-- Begin Page text --
# Steering motor problems



## Henry65 (Oct 13, 2021)

Hello I have a new holland tl100a. I am try n to take the steering motor off of it to have seals put in it. It leaks on to the floor of the tractor. I can't get it off the steering column. Dont see a pin through it. Thanks for any help


----------



## HarveyW (Sep 15, 2014)

Hello Henry65, welcome to the tractor forum.

Attached below is a download Factory Service Repair Workshop Manual for a TL100A. Less than $20. This manual should cover removal of the steering motor. 



New Holland TL70A TL80A TL90A TL100A Tractor Service Repair Workshop Manual Download PDF - Tradebit



Have you asked your local Fiat (New Holland) dealer how to get it off. Have you tried a puller on it??
-- End Page text --
-- Begin Dataset records --
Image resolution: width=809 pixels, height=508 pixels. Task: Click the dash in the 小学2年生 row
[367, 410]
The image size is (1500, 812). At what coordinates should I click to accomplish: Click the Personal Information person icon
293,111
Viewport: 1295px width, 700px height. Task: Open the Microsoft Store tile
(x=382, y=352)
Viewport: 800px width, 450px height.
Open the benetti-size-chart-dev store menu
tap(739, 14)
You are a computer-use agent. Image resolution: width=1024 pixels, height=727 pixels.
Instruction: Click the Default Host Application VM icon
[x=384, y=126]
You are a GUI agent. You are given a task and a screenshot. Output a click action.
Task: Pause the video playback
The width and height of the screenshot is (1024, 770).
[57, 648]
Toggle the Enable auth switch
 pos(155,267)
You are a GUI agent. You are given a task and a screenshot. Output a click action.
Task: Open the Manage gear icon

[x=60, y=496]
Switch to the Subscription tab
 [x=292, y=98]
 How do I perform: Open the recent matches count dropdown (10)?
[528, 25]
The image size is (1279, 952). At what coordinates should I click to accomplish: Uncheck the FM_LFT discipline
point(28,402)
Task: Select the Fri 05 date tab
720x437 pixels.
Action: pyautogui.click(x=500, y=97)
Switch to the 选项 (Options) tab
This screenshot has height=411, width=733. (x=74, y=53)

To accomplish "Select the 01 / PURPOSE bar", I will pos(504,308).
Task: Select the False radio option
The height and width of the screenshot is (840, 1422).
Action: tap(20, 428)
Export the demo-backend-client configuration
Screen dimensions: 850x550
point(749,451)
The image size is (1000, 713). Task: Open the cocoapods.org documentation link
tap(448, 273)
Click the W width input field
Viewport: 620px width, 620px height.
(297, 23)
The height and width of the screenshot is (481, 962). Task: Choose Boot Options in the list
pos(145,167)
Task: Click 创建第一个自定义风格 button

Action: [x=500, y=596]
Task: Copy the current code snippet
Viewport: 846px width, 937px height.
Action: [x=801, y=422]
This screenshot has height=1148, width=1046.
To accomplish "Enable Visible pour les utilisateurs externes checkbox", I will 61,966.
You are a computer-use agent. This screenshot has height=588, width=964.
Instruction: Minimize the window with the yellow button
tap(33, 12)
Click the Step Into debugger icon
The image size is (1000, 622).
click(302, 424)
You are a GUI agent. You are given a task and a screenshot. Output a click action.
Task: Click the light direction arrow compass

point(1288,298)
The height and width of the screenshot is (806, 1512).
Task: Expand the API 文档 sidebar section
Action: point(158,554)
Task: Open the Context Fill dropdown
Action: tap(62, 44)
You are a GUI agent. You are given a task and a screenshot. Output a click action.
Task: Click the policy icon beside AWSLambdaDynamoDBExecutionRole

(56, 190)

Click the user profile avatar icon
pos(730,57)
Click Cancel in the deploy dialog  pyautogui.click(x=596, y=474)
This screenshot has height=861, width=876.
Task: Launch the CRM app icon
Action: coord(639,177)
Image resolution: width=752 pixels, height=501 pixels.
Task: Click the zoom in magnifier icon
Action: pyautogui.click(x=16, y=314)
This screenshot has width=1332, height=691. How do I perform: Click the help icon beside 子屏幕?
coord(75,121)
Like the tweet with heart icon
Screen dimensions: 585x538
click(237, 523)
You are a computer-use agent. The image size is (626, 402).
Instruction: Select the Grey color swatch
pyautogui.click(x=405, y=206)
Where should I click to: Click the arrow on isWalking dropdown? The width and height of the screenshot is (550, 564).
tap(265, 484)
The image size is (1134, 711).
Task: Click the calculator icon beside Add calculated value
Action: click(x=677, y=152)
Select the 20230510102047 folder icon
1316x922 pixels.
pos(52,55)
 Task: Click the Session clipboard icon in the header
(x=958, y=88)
-- End Dataset records --
● **Problems to solve**
1. In the steering motor forum thread, take the passage that opens with the words containing "Attached below is" and closes with "the steering motor.", and write it out again with "steering motor" swapped for "power steering unit".
2. Pick up the forum thread about steering motor problems after its last post and keep it going.
The records have no connection to the text.

● **Exercise answers**
1.
Attached below is a download Factory Service Repair Workshop Manual for a TL100A. Less than $20. This manual should cover removal of the power steering unit.

2.
----------



## Henry65 (Oct 13, 2021)

Yes I asked they said I had to bring it in


----------



## Henry65 (Oct 13, 2021)

I think it stuck on it, due to setting up. There is no pin through it.


----------



## BigT (Sep 15, 2014)

Here's a picture of the steering unit for a TL100A. It is splined with a cross hole through it. You say there is no pin through it. Spray / Soak the splines with penetrating oil till it frees up.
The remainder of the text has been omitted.